Nadie es bueno salvo Dios. Ya conoces los mandamientos: no cometas adulterio, no mates, no robes, no levantes falso testimonio, no defraudes, honra a tu padre y a tu madre. Entonces, le dijo: Maestro, todo esto lo he guardado desde mi juventud. Al escuchar aquello, Jesús le miró y sintió amor hacia él pero le dijo: te falta una cosa: anda, vende todo lo que tienes, y dalo a los pobres, y tendrás un tesoro en el cielo; y ven, sígueme, tomando tu cruz. Sin embargo, el muchacho, profundamente apenado por lo que acababa de decir Jesús, se marchó muy triste porque tenía muchas posesiones. Entonces Jesús, mirando en torno suyo, nos dijo: ¡Qué difícilmente entrarán en el reino de Dios los que tienen riquezas! Nos quedamos asombrados al escuchar aquellas palabras pero Jesús volvió a decirnos: Hijos, ¡qué difícil les resulta entrar en el reino de Dios a aquellos que ponen su confianza en las riquezas! Es más fácil para un camello entrar por el ojo de una aguja que para un rico entrar en el reino de Dios. No nos habíamos repuesto de la sorpresa que aquellas palabras nos habían causado cuando Jesús añadió: Sabéis que los gobernantes de las naciones se enseñorean de ellas y que sus grandes ejercen su potestad sobre ellas. Sin embargo, entre vosotros no debe ser así, sino que el que quiera ser grande entre vosotros deberá ser vuestro servidor y el que de entre vosotros quiera ser el primero deberá ser el servidor de todos porque el Hijo del Hombre no vino para que le sirvieran sino para servir y para dar su vida en rescate por muchos.

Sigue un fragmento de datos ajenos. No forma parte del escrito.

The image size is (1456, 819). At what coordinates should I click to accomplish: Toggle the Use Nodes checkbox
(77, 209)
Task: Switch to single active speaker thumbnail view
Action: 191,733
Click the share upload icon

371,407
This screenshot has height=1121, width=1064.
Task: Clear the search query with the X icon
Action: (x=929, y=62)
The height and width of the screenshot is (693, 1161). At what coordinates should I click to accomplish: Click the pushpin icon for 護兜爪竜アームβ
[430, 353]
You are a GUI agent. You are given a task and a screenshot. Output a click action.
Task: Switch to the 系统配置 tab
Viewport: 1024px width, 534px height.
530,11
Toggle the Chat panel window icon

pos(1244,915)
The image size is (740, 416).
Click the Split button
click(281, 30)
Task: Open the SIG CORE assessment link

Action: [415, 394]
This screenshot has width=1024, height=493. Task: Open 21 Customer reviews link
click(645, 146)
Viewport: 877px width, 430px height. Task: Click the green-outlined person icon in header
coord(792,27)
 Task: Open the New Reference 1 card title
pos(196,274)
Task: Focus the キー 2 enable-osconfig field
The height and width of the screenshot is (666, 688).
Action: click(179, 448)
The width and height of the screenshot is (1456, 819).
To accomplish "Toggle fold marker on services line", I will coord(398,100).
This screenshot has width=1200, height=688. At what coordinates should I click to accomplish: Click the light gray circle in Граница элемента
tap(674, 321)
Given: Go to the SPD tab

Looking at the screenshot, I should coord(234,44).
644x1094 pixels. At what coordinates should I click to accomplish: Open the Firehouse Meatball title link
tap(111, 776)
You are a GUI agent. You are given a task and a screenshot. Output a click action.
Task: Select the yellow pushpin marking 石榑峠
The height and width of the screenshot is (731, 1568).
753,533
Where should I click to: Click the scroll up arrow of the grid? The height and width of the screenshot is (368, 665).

Concluyó Petrós la última frase y quedó callado. Era como si hubiera terminado una brillante pieza oratoria y el añadido de una sola palabra hubiera podido estropear lastimosamente lo que acababa de decir. Nerón podía empeñarse en que el viejo pescador dijera lo que él deseaba pero a esas alturas debía haberse dado cuenta de que de los labios de aquel hombre sólo saldrían las palabras que él considerara pertinentes. Su relato no era una aburrida sucesión de conceptos e ideas y frases. Más bien consistía en jirones de la vida misma, de su propia existencia, entretejidos con la presencia de aquel al que consideraban Jristós o Hijo del Hombre o Hijo del único Dios, un personaje que no estaba interesado en obtener riquezas ni en mandar, que incluso se empeñaba en que el mejor no era el que tenía a todos sometidos a su potestad sino el que a todos los servía. No eran aquellas palabras para alegrar precisamente a Nerón. No me extraña que decidiera suspender en ese mismo momento la instrucción hasta el día siguiente.